● **What you should do**: Copy out the following lines again word for word.

● **Records from a dataset**:

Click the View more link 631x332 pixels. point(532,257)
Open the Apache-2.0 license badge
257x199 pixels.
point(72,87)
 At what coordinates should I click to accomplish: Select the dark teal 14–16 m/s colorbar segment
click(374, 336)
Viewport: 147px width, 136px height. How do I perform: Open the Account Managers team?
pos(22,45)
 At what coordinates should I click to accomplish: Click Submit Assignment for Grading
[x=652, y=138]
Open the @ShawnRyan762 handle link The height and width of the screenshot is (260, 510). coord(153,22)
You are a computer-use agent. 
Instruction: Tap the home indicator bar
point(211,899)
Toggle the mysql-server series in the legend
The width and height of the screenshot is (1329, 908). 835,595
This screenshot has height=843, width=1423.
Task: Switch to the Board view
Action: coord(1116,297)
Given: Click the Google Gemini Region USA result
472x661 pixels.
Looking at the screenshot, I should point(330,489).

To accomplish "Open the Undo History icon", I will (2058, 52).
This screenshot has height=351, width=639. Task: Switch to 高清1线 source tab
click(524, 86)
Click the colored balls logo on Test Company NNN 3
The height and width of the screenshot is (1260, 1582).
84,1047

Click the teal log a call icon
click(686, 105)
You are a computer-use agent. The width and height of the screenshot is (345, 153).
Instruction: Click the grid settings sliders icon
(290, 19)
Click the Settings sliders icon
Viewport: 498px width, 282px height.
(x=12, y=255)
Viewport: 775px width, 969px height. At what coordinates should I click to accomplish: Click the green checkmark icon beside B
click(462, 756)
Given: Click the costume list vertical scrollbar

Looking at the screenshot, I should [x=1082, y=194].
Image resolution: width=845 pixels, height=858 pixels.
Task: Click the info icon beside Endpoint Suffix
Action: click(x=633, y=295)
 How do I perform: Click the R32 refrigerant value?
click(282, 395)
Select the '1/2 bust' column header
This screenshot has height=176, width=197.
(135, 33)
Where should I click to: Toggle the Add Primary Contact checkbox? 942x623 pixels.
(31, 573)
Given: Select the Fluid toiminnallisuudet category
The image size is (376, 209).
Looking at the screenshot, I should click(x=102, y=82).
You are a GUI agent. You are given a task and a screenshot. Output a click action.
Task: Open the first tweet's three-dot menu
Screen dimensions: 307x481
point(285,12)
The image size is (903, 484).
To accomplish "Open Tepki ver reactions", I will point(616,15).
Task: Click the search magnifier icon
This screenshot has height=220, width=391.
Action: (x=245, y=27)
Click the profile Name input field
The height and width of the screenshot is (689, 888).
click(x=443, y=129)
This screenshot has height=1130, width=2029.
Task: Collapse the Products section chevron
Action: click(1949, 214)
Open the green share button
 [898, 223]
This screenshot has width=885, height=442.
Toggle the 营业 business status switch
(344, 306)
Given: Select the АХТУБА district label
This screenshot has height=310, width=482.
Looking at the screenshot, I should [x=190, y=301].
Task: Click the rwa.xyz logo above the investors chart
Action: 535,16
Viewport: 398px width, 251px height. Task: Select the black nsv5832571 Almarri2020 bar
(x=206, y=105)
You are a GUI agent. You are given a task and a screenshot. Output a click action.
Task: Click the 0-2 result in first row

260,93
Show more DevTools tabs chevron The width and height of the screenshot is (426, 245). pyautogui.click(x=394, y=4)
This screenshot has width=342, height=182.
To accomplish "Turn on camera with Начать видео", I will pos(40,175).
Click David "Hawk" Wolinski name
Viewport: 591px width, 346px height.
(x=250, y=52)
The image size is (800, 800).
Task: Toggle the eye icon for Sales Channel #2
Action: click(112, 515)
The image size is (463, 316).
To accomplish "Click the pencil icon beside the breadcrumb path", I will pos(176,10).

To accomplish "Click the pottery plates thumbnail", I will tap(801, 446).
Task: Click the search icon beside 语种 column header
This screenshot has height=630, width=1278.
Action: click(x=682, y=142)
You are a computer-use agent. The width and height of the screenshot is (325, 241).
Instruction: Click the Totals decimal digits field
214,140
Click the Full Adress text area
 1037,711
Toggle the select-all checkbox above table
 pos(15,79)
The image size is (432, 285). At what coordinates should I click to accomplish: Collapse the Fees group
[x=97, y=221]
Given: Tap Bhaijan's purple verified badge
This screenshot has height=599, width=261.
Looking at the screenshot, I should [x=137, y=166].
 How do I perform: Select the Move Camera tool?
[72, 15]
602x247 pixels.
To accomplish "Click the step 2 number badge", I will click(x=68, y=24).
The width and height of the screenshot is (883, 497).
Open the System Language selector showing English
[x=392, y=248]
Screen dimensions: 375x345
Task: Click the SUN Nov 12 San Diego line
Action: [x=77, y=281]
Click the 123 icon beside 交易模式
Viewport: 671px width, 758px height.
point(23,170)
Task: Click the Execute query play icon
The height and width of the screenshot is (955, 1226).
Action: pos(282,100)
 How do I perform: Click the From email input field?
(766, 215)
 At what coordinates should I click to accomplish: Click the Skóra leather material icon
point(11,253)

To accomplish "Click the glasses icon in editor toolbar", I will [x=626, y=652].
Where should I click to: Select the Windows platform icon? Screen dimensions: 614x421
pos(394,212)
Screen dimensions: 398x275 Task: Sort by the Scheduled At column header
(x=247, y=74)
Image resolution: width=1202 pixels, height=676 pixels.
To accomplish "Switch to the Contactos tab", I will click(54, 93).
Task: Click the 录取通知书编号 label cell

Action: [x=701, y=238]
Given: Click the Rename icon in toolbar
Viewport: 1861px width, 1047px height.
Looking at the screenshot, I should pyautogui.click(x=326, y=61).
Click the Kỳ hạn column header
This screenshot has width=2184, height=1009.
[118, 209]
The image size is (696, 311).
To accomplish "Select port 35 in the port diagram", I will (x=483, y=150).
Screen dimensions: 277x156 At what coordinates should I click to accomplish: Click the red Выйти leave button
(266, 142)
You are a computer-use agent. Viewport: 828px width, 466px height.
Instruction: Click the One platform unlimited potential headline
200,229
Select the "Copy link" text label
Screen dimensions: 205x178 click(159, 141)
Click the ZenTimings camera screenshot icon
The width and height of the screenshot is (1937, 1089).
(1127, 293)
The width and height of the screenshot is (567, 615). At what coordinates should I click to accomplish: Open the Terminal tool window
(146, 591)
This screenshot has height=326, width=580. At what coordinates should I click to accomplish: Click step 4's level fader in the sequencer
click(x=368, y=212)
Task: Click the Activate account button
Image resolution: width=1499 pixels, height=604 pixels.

● **Problem solution**:
Click the View more link 631x332 pixels. point(532,257)
Open the Apache-2.0 license badge
257x199 pixels.
point(72,87)
 At what coordinates should I click to accomplish: Select the dark teal 14–16 m/s colorbar segment
click(374, 336)
Viewport: 147px width, 136px height. How do I perform: Open the Account Managers team?
pos(22,45)
 At what coordinates should I click to accomplish: Click Submit Assignment for Grading
[x=652, y=138]
Open the @ShawnRyan762 handle link The height and width of the screenshot is (260, 510). coord(153,22)
You are a computer-use agent. 
Instruction: Tap the home indicator bar
point(211,899)
Toggle the mysql-server series in the legend
The width and height of the screenshot is (1329, 908). 835,595
This screenshot has height=843, width=1423.
Task: Switch to the Board view
Action: coord(1116,297)
Given: Click the Google Gemini Region USA result
472x661 pixels.
Looking at the screenshot, I should point(330,489).

To accomplish "Open the Undo History icon", I will (2058, 52).
This screenshot has height=351, width=639. Task: Switch to 高清1线 source tab
click(524, 86)
Click the colored balls logo on Test Company NNN 3
The height and width of the screenshot is (1260, 1582).
84,1047

Click the teal log a call icon
click(686, 105)
You are a computer-use agent. The width and height of the screenshot is (345, 153).
Instruction: Click the grid settings sliders icon
(290, 19)
Click the Settings sliders icon
Viewport: 498px width, 282px height.
(x=12, y=255)
Viewport: 775px width, 969px height. At what coordinates should I click to accomplish: Click the green checkmark icon beside B
click(462, 756)
Given: Click the costume list vertical scrollbar

Looking at the screenshot, I should [x=1082, y=194].
Image resolution: width=845 pixels, height=858 pixels.
Task: Click the info icon beside Endpoint Suffix
Action: click(x=633, y=295)
 How do I perform: Click the R32 refrigerant value?
click(282, 395)
Select the '1/2 bust' column header
This screenshot has height=176, width=197.
(135, 33)
Where should I click to: Toggle the Add Primary Contact checkbox? 942x623 pixels.
(31, 573)
Given: Select the Fluid toiminnallisuudet category
The image size is (376, 209).
Looking at the screenshot, I should click(x=102, y=82).
You are a GUI agent. You are given a task and a screenshot. Output a click action.
Task: Open the first tweet's three-dot menu
Screen dimensions: 307x481
point(285,12)
The image size is (903, 484).
To accomplish "Open Tepki ver reactions", I will point(616,15).
Task: Click the search magnifier icon
This screenshot has height=220, width=391.
Action: (x=245, y=27)
Click the profile Name input field
The height and width of the screenshot is (689, 888).
click(x=443, y=129)
This screenshot has height=1130, width=2029.
Task: Collapse the Products section chevron
Action: click(1949, 214)
Open the green share button
 [898, 223]
This screenshot has width=885, height=442.
Toggle the 营业 business status switch
(344, 306)
Given: Select the АХТУБА district label
This screenshot has height=310, width=482.
Looking at the screenshot, I should [x=190, y=301].
Task: Click the rwa.xyz logo above the investors chart
Action: 535,16
Viewport: 398px width, 251px height. Task: Select the black nsv5832571 Almarri2020 bar
(x=206, y=105)
You are a GUI agent. You are given a task and a screenshot. Output a click action.
Task: Click the 0-2 result in first row

260,93
Show more DevTools tabs chevron The width and height of the screenshot is (426, 245). pyautogui.click(x=394, y=4)
This screenshot has width=342, height=182.
To accomplish "Turn on camera with Начать видео", I will pos(40,175).
Click David "Hawk" Wolinski name
Viewport: 591px width, 346px height.
(x=250, y=52)
The image size is (800, 800).
Task: Toggle the eye icon for Sales Channel #2
Action: click(112, 515)
The image size is (463, 316).
To accomplish "Click the pencil icon beside the breadcrumb path", I will pos(176,10).

To accomplish "Click the pottery plates thumbnail", I will tap(801, 446).
Task: Click the search icon beside 语种 column header
This screenshot has height=630, width=1278.
Action: click(x=682, y=142)
You are a computer-use agent. The width and height of the screenshot is (325, 241).
Instruction: Click the Totals decimal digits field
214,140
Click the Full Adress text area
 1037,711
Toggle the select-all checkbox above table
 pos(15,79)
The image size is (432, 285). At what coordinates should I click to accomplish: Collapse the Fees group
[x=97, y=221]
Given: Tap Bhaijan's purple verified badge
This screenshot has height=599, width=261.
Looking at the screenshot, I should [x=137, y=166].
 How do I perform: Select the Move Camera tool?
[72, 15]
602x247 pixels.
To accomplish "Click the step 2 number badge", I will click(x=68, y=24).
The width and height of the screenshot is (883, 497).
Open the System Language selector showing English
[x=392, y=248]
Screen dimensions: 375x345
Task: Click the SUN Nov 12 San Diego line
Action: [x=77, y=281]
Click the 123 icon beside 交易模式
Viewport: 671px width, 758px height.
point(23,170)
Task: Click the Execute query play icon
The height and width of the screenshot is (955, 1226).
Action: pos(282,100)
 How do I perform: Click the From email input field?
(766, 215)
 At what coordinates should I click to accomplish: Click the Skóra leather material icon
point(11,253)

To accomplish "Click the glasses icon in editor toolbar", I will [x=626, y=652].
Where should I click to: Select the Windows platform icon? Screen dimensions: 614x421
pos(394,212)
Screen dimensions: 398x275 Task: Sort by the Scheduled At column header
(x=247, y=74)
Image resolution: width=1202 pixels, height=676 pixels.
To accomplish "Switch to the Contactos tab", I will click(54, 93).
Task: Click the 录取通知书编号 label cell

Action: [x=701, y=238]
Given: Click the Rename icon in toolbar
Viewport: 1861px width, 1047px height.
Looking at the screenshot, I should pyautogui.click(x=326, y=61).
Click the Kỳ hạn column header
This screenshot has width=2184, height=1009.
[118, 209]
The image size is (696, 311).
To accomplish "Select port 35 in the port diagram", I will (x=483, y=150).
Screen dimensions: 277x156 At what coordinates should I click to accomplish: Click the red Выйти leave button
(266, 142)
You are a computer-use agent. Viewport: 828px width, 466px height.
Instruction: Click the One platform unlimited potential headline
200,229
Select the "Copy link" text label
Screen dimensions: 205x178 click(159, 141)
Click the ZenTimings camera screenshot icon
The width and height of the screenshot is (1937, 1089).
(1127, 293)
The width and height of the screenshot is (567, 615). At what coordinates should I click to accomplish: Open the Terminal tool window
(146, 591)
This screenshot has height=326, width=580. At what coordinates should I click to accomplish: Click step 4's level fader in the sequencer
click(x=368, y=212)
Task: Click the Activate account button
Image resolution: width=1499 pixels, height=604 pixels.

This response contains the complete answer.